This metal pedestrian bridge, built around ten years ago, with its wooden slats for hiking feet, its orange patina of rusting steel, it's commanding view above the Reedy River ... this bridge has seen a lot of nature's transformations.
The weeds and bushes along the banks come and go with the seasons. The trees on either side go stark and bare in winter, bright and green in spring and summer, and spectacularly colorful in early fall. The river is sometimes calm, sometimes clear, sometimes muddy, sometimes high, sometimes low, and sometimes raging, flooding, destructive.
Over the years, while standing on that bridge, I have observed bits of it all, a river peaceful and serene or wild and dangerous. I have seen the water so low that only the deepest part of the river remained, dark and mysterious, barely moving. And I have seen flooding from heavy rains that raced with tremendous force under that bridge, covering the foreground bank and all the dried weeds in this photograph, along with the first few feet of the trunks of trees, further down where the river bends. At times, chunks of the bank have been torn away, and the occasional bank-side tree has been sucked into the torrent.
From the bridge you can see several hundred feet, both up and downstream. Deer ford the river from time to time, usually too far away to photograph. Ducks and geese forage in the water and have occasionally flown under the bridge as I stood there, trying to capture that interesting perspective but never fast enough to get the photo.

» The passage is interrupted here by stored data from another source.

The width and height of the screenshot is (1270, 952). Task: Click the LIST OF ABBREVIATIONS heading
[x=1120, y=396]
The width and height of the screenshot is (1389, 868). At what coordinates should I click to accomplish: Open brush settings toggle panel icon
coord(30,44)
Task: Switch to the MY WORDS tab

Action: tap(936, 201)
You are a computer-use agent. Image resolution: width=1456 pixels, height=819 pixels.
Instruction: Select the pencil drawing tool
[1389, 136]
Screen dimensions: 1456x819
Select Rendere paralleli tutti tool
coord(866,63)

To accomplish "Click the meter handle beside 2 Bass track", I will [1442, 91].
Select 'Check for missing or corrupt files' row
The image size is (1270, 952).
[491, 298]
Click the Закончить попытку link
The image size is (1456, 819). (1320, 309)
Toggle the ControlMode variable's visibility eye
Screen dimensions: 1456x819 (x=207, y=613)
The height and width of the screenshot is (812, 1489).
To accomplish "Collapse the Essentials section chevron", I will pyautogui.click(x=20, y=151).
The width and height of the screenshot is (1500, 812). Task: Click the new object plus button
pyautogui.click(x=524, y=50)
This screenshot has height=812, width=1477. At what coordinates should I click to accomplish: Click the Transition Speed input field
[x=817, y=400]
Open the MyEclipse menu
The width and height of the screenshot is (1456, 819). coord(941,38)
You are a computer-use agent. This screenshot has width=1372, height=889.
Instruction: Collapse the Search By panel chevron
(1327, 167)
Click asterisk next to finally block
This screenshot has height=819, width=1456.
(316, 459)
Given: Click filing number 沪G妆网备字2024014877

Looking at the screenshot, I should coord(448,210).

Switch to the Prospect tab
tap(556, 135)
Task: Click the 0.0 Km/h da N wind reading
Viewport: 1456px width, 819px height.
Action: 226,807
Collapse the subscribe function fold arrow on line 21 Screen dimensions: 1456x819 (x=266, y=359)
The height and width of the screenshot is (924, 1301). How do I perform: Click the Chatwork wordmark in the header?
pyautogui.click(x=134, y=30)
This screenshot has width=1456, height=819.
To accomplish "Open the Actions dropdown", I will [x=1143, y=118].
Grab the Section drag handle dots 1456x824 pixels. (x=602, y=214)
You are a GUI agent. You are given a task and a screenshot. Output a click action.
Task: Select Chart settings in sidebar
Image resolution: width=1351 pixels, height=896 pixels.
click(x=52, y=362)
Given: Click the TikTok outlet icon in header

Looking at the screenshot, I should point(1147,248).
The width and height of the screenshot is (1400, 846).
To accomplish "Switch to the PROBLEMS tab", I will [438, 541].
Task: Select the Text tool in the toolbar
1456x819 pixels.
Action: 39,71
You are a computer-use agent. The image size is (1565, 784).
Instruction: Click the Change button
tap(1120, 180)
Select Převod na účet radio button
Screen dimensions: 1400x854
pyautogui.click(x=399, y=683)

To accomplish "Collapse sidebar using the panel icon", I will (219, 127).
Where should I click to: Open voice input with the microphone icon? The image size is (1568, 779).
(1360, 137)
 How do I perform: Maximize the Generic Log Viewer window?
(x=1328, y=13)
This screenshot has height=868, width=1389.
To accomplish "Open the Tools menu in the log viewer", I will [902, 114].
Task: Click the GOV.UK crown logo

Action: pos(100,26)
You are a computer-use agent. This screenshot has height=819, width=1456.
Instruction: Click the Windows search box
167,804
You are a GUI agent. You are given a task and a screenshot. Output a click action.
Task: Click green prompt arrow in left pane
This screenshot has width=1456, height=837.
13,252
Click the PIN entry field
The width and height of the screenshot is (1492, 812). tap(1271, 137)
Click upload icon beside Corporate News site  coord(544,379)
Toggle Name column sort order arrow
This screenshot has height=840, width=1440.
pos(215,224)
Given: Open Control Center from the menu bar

Once, on that bridge, I sneaked up to within just a few feet of a magnificent hawk that was perched on the top rail; it was distracted by movement on the ground below. You may have seen the photograph I got or remember me complaining about being caught unprepared and missing what would have been a far better photograph of the hawk lifting off with those mighty wings right in front of me.
This bridge is a gateway to the main part of the park. You leave your car, walk down the paved path toward the river, start across the bridge, move to either side, lean against the railing, and there it is: the Reedy River, transporting waters of untold history, eons old and replete with stories of which no one person knows the sum, stories that have filled many newspaper and magazine articles and other writings, and stories that have blessed the private memories of those folks lucky enough to spend time along the Reedy River.